Stock market today: Asian shares mostly lower as Bank of Japan meets, China property shares fall

BANGKOK– Asian shares were mostly lower on Monday as the Bank of Japan began a two-day meeting that is being watched for indications of a change to the central bank's long-standing near-zero interest rate policy.

US futures and oil prices rose.

Investors have been speculating for months that rising prices would prompt the Japanese central bank to finally abandon its excessively lax monetary policy. But the meeting that ends Tuesday is not expected to lead to any major change.

Tokyo's Nikkei 225 index lost 0.8% to 32,708.35, while the US dollar rose higher against the Japanese yen, from 142.11 to 142.20.

The BOJ has kept its benchmark interest rate at minus 0.1% for a decade, hoping to encourage investment and lending to fuel continued strong growth. One goal is to bring inflation to a target of 2%. But while inflation has risen, wages have failed to keep pace and central bank government Kazuo Ueda has remained cautious about making big moves at a time of deep uncertainty about the prospects for the global economy.

Chinese shares fell due to the renewed sale of real estate shares.

Hong Kong's Hang Seng lost 0.9% to 16,633.98 and the Shanghai Composite index fell 0.1% to 2,938.79.

Debt-strapped developer Country Garden lost 2.4%, while China Evergrande fell 1.3%. Sino-Ocean Group Holding lost 2.2%.

Elsewhere in Asia, the Australian S&The P/ASX 200 fell 0.3% to 7,420.30. South Korea's Kospi rose 0.2% to 2,569.40 and Bangkok's SET fell 0.2%.

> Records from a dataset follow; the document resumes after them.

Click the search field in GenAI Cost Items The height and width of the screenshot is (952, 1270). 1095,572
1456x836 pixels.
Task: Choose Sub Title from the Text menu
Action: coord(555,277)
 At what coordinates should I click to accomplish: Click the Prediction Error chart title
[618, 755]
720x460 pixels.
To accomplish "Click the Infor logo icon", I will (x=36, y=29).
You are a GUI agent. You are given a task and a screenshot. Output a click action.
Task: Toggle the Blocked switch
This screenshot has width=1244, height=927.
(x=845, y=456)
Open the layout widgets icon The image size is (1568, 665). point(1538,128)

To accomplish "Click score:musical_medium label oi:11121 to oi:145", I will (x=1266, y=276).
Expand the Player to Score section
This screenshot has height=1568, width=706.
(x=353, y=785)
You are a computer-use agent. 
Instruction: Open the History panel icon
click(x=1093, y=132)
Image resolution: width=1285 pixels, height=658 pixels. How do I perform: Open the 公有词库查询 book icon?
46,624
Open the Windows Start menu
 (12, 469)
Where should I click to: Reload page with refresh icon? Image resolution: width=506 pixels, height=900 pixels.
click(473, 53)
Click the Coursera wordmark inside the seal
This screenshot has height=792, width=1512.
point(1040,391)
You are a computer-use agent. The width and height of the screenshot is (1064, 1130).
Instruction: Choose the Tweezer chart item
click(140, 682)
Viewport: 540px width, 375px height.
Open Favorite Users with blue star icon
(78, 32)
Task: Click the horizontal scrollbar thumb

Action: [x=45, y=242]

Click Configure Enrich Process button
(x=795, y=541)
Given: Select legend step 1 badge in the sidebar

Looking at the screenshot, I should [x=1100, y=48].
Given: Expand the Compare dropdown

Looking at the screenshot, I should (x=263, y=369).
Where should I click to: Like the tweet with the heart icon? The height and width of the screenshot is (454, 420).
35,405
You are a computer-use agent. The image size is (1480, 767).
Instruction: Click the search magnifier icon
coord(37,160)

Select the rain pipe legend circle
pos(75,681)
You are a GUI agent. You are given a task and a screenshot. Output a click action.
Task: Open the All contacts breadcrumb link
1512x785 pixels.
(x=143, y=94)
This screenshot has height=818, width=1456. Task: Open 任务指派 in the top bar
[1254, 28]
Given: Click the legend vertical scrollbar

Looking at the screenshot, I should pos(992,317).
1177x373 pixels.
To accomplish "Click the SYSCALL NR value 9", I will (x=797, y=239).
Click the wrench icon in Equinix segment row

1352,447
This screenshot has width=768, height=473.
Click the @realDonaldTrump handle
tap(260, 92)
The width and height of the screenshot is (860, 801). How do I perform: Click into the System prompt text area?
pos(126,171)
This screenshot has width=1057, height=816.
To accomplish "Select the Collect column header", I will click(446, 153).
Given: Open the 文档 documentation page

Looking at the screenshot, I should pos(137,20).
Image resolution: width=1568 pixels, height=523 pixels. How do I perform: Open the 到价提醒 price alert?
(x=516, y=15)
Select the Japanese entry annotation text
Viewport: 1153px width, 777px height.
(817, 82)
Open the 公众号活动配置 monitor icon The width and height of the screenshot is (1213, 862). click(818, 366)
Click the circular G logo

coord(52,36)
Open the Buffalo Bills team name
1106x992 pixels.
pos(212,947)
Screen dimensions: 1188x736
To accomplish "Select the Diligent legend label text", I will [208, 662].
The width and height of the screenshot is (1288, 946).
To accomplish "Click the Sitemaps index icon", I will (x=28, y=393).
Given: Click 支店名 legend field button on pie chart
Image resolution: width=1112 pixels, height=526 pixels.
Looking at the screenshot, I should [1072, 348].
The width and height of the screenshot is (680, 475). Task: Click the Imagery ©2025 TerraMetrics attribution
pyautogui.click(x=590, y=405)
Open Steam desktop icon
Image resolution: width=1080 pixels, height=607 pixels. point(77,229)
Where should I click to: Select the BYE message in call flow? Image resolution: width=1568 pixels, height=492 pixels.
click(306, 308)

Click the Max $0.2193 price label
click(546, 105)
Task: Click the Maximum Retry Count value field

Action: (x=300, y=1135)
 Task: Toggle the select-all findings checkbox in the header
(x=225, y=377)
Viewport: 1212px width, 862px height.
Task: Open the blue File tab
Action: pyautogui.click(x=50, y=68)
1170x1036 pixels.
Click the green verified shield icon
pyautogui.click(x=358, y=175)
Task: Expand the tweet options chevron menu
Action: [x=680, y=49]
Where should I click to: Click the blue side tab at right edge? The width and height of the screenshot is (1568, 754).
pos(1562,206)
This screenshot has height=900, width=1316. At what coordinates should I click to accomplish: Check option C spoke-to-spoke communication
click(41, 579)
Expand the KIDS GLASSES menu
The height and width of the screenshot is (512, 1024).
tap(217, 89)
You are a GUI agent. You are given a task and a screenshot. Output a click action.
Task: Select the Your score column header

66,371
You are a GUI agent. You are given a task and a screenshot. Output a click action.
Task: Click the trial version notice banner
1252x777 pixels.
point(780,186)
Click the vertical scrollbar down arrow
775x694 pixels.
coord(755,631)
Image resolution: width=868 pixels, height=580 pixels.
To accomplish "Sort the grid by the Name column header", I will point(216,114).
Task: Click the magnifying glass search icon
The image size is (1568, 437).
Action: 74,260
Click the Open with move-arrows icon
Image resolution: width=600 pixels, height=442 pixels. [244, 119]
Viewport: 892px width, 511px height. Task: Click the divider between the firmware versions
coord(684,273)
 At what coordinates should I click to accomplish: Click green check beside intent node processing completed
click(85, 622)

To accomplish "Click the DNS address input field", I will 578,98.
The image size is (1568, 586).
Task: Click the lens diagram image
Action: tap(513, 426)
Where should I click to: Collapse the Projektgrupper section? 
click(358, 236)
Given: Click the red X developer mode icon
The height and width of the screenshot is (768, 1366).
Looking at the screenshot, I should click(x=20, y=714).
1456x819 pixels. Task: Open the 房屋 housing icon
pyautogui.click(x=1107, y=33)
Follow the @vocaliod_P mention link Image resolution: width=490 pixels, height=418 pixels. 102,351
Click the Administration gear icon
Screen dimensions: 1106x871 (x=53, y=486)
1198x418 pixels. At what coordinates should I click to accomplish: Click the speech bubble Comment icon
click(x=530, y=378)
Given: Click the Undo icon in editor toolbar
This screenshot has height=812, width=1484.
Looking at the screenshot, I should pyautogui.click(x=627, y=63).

On Friday the S&The P500 ended less than 0.1% lower at 4,719.19. But the stock still remains within 1.6% of its all-time high early last year, completing a seventh consecutive winning week for the longest streak in six years.

The Dow Jones Industrial Average, which tracks a smaller part of the U.S. stock market, rose 0.2% to 37,305.16, setting a record for the third day in a row. The Nasdaq index climbed 0.4% to 14,813.92.

β€œIf the S&P nears record levels, market participants appear undeterred. The prevailing sentiment appears to be that there is no compelling reason to blunt this rally until concrete evidence emerges pointing to significant economic headwinds or inflation,” Stephen Innes of API Asset Management said in a commentary.

Stocks rose overall last week after the Federal Reserve appeared to give a nod to hopes that it is done raising rates and will start cutting them in the new year. Lower rates not only boost prices for all kinds of investments, they also ease pressure on the economy and the financial system.

The Fed's goal has been to slow the economy and lower investment prices enough through high interest rates to control inflation. Then he must release the brakes at exactly the right time. If it waits too long, the economy could enter a painful recession. If inflation comes too early, inflation could accelerate again and cause misery for everyone.

Inflation peaked at 9.1% in June 2022, the most painful inflation Americans had experienced since 1981.

A preliminary report on Friday indicated that U.S. business activity growth could be higher. It cited “looser financial conditions,” which is another way of describing market moves that could encourage companies and people to spend more.

The Congressional Budget Office said Friday it expects inflation to approach the Federal Reserve's 2% target in 2024 as overall growth slows. Unemployment is expected to rise in 2025, according to updated economic projections for the next two years.

In other trading, U.S. benchmark crude rose 34 cents to $71.77 a barrel in electronic trading on the New York Mercantile Exchange early Monday. On Friday, the price fell 15 cents to $71.43.

Brent crude, the international standard, rose 31 cents to $76.86 a barrel.

The euro rose from $1.0897 to $1.0912.